高望池から1時間ほどで11時9分横川岳到着。標識もちゃんとある。ザックを降ろして座り込んで小休止。ペースは悪くないが、やはりかなり疲れた感じはある。予定通り今日は両俣に下ることにすると、時間的にも気持ちの上でも余裕はでた。

もったいない気がするが、さらに下って両俣との分岐である野呂川越に出る。おそらくこの野呂川越が仙塩尾根で最も標高が低いポイント(2300m)だろうと思う。明日登り返すのかぁ~と嘆きつつさらに300m両俣小屋へ下っていく。特に初めはそこそこの急下降。結構倒木が多く歩きにくい個所もある。しばらく下ると水の流れる音が聞こえてきて、野呂川、そして両俣小屋に近づいてきた感じがして元気が出る。傾斜が緩やかになると野呂川に沿うようになり、12時15分両俣小屋に着いた。

両俣小屋には思ったより多くの人がいて驚いた。(それまで山中で人が少なかったのに。) どうやら週末釣りをしに来た人が多いようだ。後で実際釣った魚を見せてもらったが、30センチくらいある大きなヤマトイワナだった。焼魚としてだけでなく、刺身や唐揚げ(天ぷら?)のようなものにもされていた。こういうところでの釣りというのも、これはこれですごく優雅な趣味だと思う。

両俣小屋は親しみやすいおかみさん(星さん)も有名人だが、かわいい猫が3匹いる。この日両俣小屋に泊まった客は10人弱。(釣り客の多くは週末だけのようで、この日は日曜なので下山していった。) 自炊組もいて夕食は4人のみ。アットホームないい小屋です。食事も揚げたての天ぷらなどとてもおいしかったです。水が豊富なので、頭に水を掛けて軽く洗髪。シャツも天日干し、気持ちよかった。初日と違い時間がたっぷりあったので、コーヒーを飲んだり軽く昼寝をしたり。いやくつろげました。

きまま仙人は事前にネットで見て知っていたのですが、この両俣から左俣沢、西尾根を登って北岳に出るルートは昨年の台風で崩れた個所があり今は通行止め。それを知らずに北岳から降りてくる登山者が数組いました。

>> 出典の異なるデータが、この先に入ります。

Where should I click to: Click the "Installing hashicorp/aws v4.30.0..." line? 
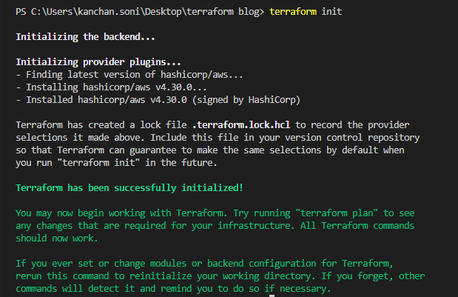point(111,87)
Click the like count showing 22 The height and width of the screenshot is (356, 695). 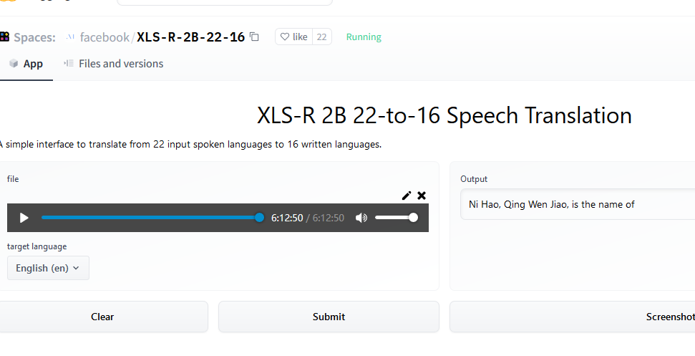point(322,37)
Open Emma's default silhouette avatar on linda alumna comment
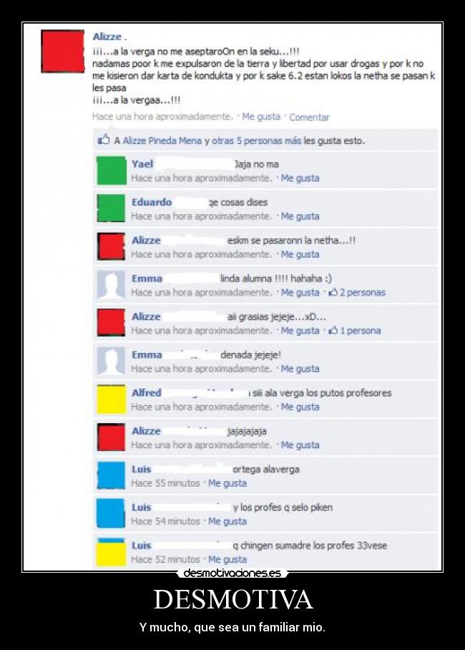Image resolution: width=465 pixels, height=650 pixels. pyautogui.click(x=111, y=285)
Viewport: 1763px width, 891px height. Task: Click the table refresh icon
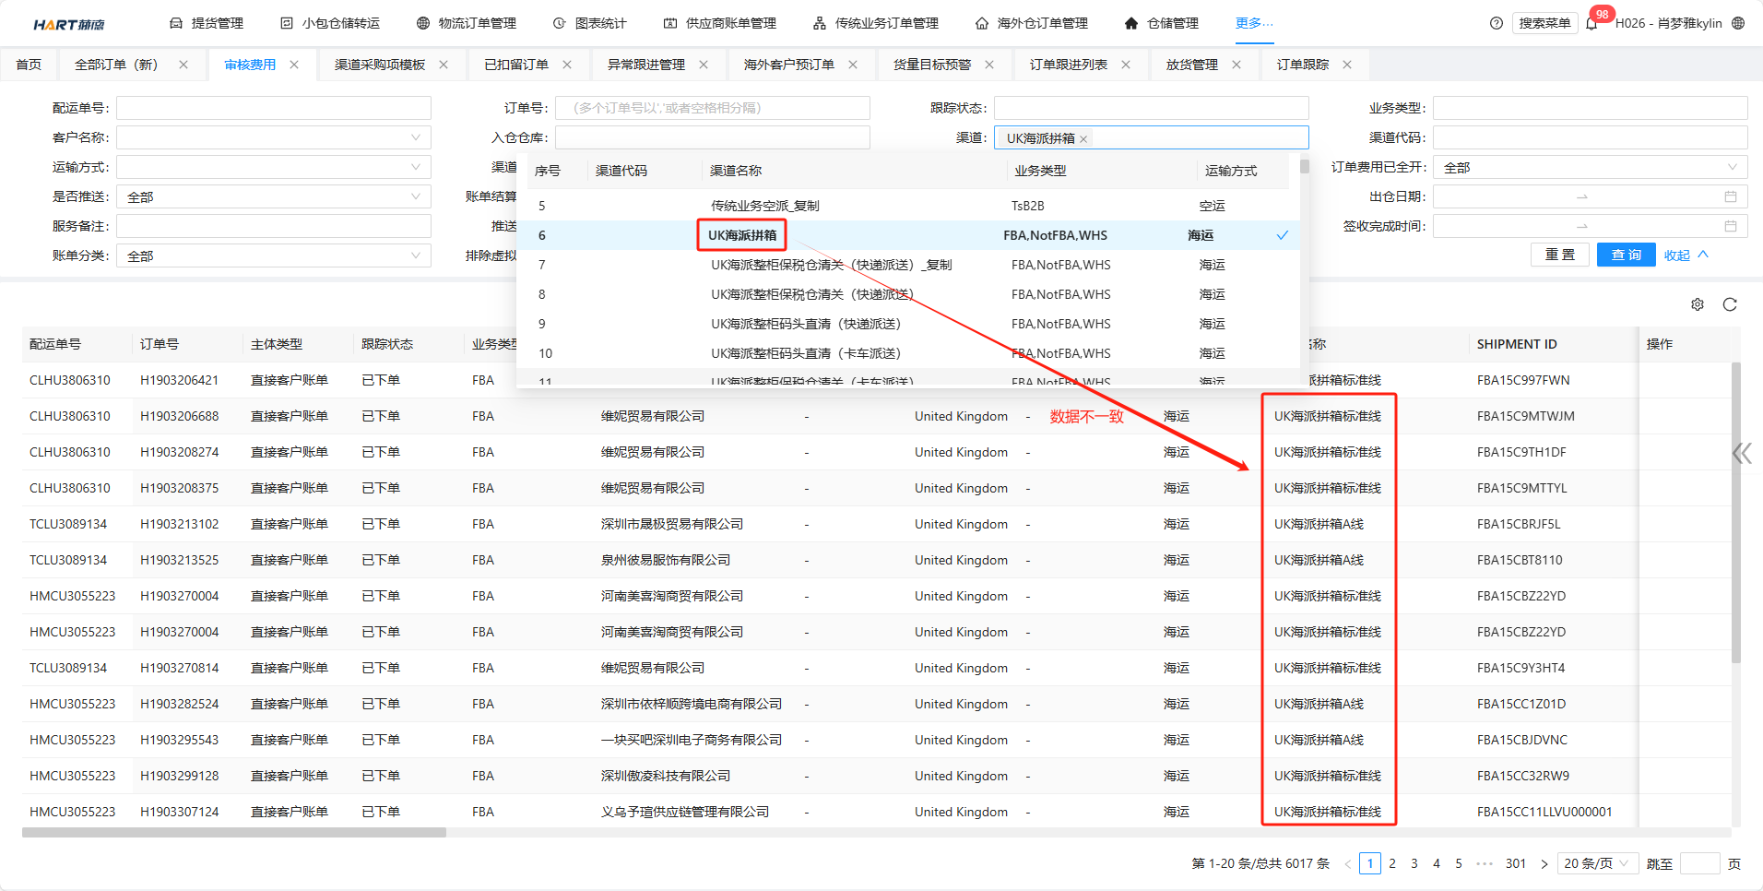pyautogui.click(x=1730, y=304)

(すべてテント組) 若者5人?組は予定では15時着の計画だったようですが、実際着いたのは真っ暗になった後の19時。まずロープなどで分岐で閉鎖されていなかったのか?とは思います。また事前の情報収集不足も気になりますし、暗くなった後の荒れた沢下りは危険なので、途中でビバークできなかったのかとも思いました。(きまま仙人は通っていないので、どういう判断が正しかったかどうかはわかりません。)でも全員無事なようでよかったです。きまま仙人も通る人が少ないルートで単独行、安全に対しては身の引き締まる思いでした。

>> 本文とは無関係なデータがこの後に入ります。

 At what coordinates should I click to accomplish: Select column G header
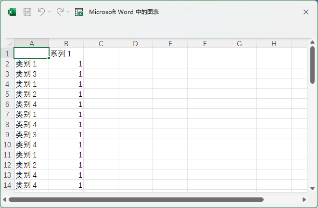pyautogui.click(x=239, y=44)
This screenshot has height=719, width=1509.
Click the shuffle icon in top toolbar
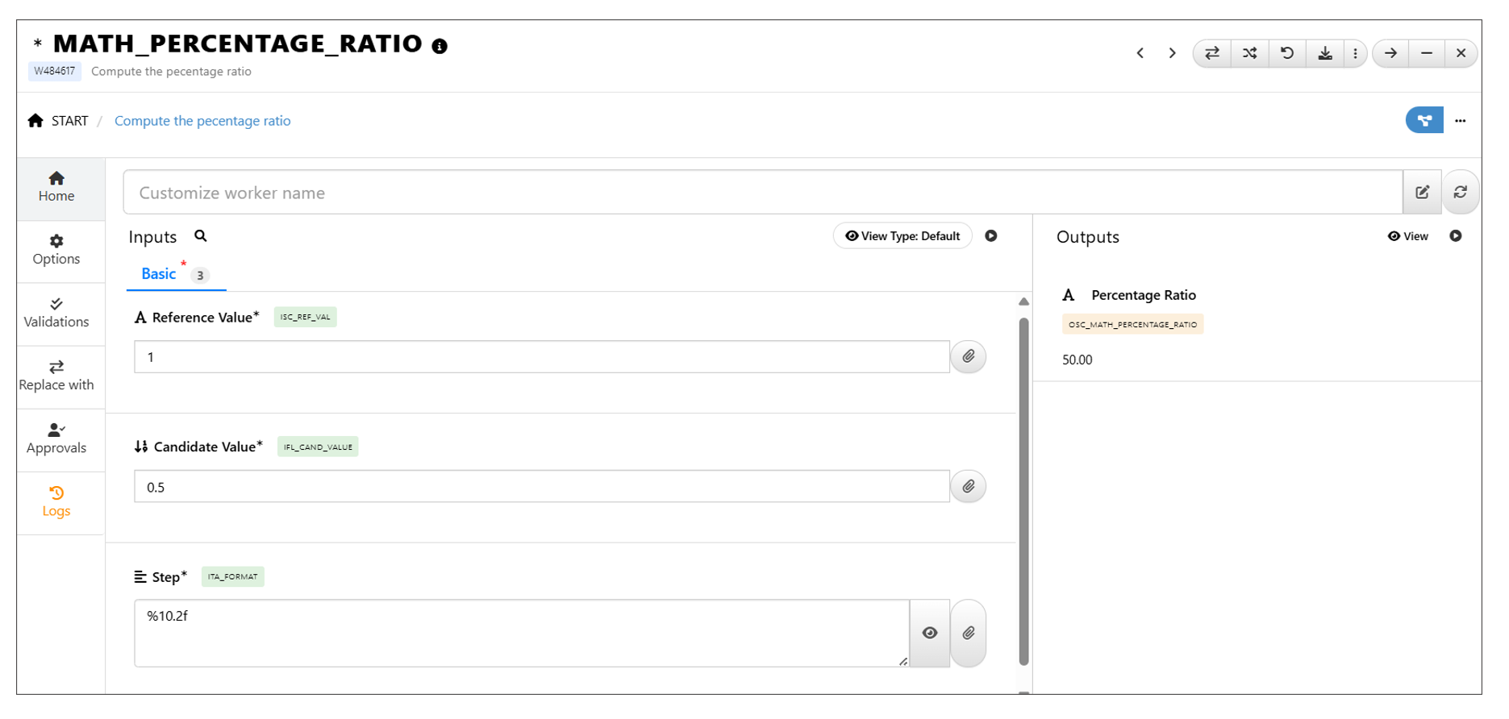tap(1249, 53)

両俣小屋ではラジオは入るようですが、ネットでの情報は入りません。ラジオを聞いて手書きの天気図を貼り出してくれています。台風や新たにできた前線が微妙。明日はどうも雨。明後日以降がどうかわるか見極めづらい。両俣で停滞か? 熊ノ平に入れたとして明後日以降荒れたら、逆にエスケープルートがない。。。まぁ考えても仕方ないので運を天に任せて就寝 z z z

その3に続く。。。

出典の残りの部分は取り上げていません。